**作業指示 1**
次の記述 (a)～(c) が原文の内容と一致するかを、それぞれ「はい」か「いいえ」で答え、判断の決め手となる原文の語句を正確に引用せよ。(a) デイブは機能要求の 1 つを実装することを推奨している。(b) コンプライアンスレポート機能はわれわれの戦略に則っているとされている。(c) ボブはこの状況をチャンスと捉えた。

..............................

コンプライアンスレポート機能については、ほとんどが手作業で行われるプロセスであり、われわれの戦略に則っていません。なので彼らに期ごとのエクスポート機能を提供し、彼らの方でレポートを作ってもらいましょう。まとめると、監査用ログ機能の開発をスタートし、Y 機能については 1 ヶ月先延ばしにしましょう。
PM デイブがプロダクト思考を取り入れた結果、アリスへの返答はもっと詳細なものとなります。機能要求の 1 つは、実は非常に戦略的なものであり、それを実装することをデイブは推奨しています。もうひとつの機能要求についてはワークアラウンドを適用することを勧めています。
それだけではありません。プロジェクト思考のボブがこの状況を危機と捉えたのに対し、プロダクト思考のデイブはこの危機をチャンスに変えたのです。X 社が新しい監査ログ機能の最初の顧客になれば、自分の会社にとってどれほど価値があることかを彼は理解しています。

..............................

**作業指示 2**
一覧のうち、「Where should I click to: Click the Ductal」を含む行から「Expand chart to」を含む行までの範囲だけを、「Switch to」を「Go to」に置き換えたうえで書き出してください。それ以外の箇所は一切変更しないこと。

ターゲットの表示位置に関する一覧
..............................

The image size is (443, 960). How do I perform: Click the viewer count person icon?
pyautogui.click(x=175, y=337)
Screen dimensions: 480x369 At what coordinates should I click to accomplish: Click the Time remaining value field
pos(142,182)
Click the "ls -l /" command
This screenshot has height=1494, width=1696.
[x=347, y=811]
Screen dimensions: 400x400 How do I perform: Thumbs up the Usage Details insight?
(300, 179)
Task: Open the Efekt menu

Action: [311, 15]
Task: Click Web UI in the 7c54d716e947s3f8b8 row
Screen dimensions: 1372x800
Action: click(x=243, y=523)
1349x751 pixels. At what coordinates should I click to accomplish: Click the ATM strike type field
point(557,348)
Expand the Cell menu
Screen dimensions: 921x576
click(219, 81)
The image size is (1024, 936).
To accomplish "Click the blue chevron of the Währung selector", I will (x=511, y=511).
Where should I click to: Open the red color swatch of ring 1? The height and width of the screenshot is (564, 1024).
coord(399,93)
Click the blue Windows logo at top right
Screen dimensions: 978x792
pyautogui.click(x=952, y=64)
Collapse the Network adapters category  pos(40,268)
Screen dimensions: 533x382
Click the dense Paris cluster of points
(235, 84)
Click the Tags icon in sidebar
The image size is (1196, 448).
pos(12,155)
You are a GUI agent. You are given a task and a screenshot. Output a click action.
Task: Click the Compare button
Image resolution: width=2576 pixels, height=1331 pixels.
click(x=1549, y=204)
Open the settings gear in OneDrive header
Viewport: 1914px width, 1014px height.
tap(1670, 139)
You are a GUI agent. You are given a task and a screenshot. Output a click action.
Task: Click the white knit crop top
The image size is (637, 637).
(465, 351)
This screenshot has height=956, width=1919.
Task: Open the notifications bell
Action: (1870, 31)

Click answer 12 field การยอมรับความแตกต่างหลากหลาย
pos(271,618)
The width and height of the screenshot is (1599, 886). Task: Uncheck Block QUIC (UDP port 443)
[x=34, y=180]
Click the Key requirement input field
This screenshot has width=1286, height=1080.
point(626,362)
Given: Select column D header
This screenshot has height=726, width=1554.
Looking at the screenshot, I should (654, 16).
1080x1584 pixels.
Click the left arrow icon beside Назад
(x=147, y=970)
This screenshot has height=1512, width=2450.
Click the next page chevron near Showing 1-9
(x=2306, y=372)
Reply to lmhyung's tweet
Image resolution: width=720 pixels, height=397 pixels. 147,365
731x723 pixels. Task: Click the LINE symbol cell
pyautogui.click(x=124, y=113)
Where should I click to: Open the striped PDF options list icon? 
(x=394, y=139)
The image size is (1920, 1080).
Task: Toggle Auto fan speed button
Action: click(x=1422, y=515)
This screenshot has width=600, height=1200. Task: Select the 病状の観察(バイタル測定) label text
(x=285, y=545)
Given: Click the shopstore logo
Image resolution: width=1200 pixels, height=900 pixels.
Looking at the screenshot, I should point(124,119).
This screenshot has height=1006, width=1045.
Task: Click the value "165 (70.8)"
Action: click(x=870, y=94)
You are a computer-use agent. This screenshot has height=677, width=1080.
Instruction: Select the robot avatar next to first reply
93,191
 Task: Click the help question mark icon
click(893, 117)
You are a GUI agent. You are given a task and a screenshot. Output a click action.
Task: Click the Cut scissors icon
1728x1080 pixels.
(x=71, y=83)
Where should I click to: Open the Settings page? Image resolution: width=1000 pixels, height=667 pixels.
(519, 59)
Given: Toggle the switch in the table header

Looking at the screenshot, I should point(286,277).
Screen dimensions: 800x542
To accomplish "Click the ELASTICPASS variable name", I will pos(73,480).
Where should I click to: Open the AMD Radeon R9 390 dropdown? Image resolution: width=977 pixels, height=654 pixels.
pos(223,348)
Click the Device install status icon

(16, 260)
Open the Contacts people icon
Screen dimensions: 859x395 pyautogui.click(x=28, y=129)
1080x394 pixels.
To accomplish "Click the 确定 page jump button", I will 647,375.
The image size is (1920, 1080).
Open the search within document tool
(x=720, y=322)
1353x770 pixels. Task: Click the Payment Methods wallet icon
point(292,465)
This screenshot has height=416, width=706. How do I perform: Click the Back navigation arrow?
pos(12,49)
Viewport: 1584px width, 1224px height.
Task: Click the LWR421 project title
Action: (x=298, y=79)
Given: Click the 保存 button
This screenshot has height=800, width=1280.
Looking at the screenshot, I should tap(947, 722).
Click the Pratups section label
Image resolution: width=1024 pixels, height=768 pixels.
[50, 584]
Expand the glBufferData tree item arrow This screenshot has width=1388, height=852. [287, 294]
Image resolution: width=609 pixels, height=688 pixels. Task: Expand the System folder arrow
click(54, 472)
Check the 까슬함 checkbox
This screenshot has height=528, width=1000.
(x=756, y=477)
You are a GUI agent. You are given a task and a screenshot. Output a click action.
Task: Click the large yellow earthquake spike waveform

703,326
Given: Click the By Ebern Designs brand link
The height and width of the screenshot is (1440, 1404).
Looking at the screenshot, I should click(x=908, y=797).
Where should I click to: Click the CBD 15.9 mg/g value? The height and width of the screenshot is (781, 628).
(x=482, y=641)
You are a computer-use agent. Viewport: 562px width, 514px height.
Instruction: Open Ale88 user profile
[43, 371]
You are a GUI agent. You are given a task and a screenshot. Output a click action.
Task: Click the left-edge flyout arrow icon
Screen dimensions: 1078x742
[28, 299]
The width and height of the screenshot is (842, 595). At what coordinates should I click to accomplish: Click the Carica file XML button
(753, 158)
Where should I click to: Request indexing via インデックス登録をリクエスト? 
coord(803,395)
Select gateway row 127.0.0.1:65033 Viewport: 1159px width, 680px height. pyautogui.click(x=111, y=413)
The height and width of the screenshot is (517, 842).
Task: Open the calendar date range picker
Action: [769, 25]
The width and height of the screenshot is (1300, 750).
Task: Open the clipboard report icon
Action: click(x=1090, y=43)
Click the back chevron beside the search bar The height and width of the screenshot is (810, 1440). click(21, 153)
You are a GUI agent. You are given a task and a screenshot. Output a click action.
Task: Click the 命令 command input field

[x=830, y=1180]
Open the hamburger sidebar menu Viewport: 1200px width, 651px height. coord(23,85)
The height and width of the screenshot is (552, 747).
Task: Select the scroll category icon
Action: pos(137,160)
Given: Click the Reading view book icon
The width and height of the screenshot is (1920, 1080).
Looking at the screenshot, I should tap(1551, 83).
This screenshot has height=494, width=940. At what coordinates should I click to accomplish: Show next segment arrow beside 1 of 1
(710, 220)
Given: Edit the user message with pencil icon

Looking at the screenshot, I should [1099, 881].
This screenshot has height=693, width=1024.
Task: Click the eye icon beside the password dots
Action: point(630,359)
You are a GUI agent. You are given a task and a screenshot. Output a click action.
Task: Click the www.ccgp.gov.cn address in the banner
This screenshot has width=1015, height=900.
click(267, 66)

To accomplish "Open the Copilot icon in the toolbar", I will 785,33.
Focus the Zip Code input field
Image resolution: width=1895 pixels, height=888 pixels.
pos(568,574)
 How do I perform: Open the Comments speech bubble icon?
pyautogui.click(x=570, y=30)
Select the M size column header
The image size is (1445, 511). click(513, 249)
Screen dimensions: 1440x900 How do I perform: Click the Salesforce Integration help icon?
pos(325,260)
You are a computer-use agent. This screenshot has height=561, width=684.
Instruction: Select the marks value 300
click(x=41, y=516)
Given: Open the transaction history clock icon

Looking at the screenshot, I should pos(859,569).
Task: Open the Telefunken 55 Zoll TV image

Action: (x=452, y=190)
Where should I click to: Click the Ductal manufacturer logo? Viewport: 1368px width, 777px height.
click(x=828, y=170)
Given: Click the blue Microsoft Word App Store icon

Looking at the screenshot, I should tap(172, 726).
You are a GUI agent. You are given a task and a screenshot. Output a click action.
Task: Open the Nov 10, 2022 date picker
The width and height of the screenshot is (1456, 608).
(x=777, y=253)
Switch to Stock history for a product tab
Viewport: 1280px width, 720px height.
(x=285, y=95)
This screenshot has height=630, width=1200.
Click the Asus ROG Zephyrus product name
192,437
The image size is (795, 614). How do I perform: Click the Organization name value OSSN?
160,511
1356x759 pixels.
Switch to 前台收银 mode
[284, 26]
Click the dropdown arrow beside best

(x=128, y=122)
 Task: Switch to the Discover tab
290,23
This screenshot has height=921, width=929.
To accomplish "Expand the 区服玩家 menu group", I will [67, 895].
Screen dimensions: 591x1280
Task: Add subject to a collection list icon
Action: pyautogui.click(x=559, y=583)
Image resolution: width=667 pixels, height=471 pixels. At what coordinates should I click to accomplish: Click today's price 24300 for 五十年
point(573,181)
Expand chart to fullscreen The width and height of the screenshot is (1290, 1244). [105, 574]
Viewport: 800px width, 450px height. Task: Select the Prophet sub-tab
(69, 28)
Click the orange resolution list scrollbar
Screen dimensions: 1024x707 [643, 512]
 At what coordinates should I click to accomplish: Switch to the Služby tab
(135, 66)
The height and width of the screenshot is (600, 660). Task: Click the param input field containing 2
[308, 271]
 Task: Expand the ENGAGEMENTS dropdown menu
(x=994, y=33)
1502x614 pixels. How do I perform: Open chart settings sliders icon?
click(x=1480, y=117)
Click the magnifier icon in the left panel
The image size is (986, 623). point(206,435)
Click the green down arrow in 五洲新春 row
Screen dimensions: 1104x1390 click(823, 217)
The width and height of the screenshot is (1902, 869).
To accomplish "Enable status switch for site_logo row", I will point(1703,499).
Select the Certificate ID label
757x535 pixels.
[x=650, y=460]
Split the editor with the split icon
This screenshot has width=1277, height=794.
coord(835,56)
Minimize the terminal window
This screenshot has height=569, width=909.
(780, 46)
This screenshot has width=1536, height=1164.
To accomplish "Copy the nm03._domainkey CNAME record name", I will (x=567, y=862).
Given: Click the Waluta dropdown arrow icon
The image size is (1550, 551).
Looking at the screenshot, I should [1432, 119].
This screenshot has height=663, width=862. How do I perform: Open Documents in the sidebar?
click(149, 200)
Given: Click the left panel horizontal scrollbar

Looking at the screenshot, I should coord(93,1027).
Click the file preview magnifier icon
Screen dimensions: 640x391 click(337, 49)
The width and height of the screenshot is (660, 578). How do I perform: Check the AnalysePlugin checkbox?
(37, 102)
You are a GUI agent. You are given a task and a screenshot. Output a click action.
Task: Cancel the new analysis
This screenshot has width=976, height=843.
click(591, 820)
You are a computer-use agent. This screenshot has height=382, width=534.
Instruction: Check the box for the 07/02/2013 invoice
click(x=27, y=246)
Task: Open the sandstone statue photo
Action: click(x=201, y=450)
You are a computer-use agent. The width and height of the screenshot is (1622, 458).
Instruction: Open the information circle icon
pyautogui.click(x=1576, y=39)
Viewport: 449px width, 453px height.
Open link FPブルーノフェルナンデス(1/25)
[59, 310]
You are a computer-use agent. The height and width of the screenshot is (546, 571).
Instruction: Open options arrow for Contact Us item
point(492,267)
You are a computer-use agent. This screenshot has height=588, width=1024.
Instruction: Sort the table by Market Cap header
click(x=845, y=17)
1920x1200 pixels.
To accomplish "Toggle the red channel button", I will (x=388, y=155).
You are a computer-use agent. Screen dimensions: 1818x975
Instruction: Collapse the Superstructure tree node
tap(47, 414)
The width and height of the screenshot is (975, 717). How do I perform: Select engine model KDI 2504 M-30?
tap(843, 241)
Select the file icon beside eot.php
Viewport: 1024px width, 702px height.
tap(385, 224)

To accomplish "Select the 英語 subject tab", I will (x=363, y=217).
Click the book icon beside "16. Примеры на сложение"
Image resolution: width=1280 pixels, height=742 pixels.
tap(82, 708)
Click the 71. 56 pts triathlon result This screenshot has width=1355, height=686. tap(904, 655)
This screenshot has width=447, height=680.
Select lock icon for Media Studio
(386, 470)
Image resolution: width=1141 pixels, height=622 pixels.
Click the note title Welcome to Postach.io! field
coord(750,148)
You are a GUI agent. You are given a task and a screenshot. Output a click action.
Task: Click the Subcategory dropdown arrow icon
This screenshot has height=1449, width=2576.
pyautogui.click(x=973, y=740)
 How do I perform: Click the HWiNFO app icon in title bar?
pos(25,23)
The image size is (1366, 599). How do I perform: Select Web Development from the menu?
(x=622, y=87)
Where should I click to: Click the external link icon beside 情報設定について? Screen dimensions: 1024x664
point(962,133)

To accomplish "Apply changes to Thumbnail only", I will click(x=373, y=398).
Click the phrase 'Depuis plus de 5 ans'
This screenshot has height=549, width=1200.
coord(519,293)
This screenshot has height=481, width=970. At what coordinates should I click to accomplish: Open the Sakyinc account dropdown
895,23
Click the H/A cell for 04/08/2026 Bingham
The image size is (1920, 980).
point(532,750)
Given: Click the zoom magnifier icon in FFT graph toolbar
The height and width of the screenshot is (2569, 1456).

..............................

**解答 1**
(a) はい ―「それを実装することをデイブは推奨しています」
(b) いいえ ―「われわれの戦略に則っていません」
(c) いいえ ―「プロジェクト思考のボブがこの状況を危機と捉えたのに対し」

**解答 2**
Where should I click to: Click the Ductal manufacturer logo? Viewport: 1368px width, 777px height.
click(x=828, y=170)
Given: Click the blue Microsoft Word App Store icon

Looking at the screenshot, I should tap(172, 726).
You are a GUI agent. You are given a task and a screenshot. Output a click action.
Task: Open the Nov 10, 2022 date picker
The width and height of the screenshot is (1456, 608).
(x=777, y=253)
Go to Stock history for a product tab
Viewport: 1280px width, 720px height.
(x=285, y=95)
This screenshot has height=630, width=1200.
Click the Asus ROG Zephyrus product name
192,437
The image size is (795, 614). How do I perform: Click the Organization name value OSSN?
160,511
1356x759 pixels.
Go to 前台收银 mode
[284, 26]
Click the dropdown arrow beside best

(x=128, y=122)
 Task: Go to the Discover tab
290,23
This screenshot has height=921, width=929.
To accomplish "Expand the 区服玩家 menu group", I will [67, 895].
Screen dimensions: 591x1280
Task: Add subject to a collection list icon
Action: pyautogui.click(x=559, y=583)
Image resolution: width=667 pixels, height=471 pixels. At what coordinates should I click to accomplish: Click today's price 24300 for 五十年
point(573,181)
Expand chart to fullscreen The width and height of the screenshot is (1290, 1244). [105, 574]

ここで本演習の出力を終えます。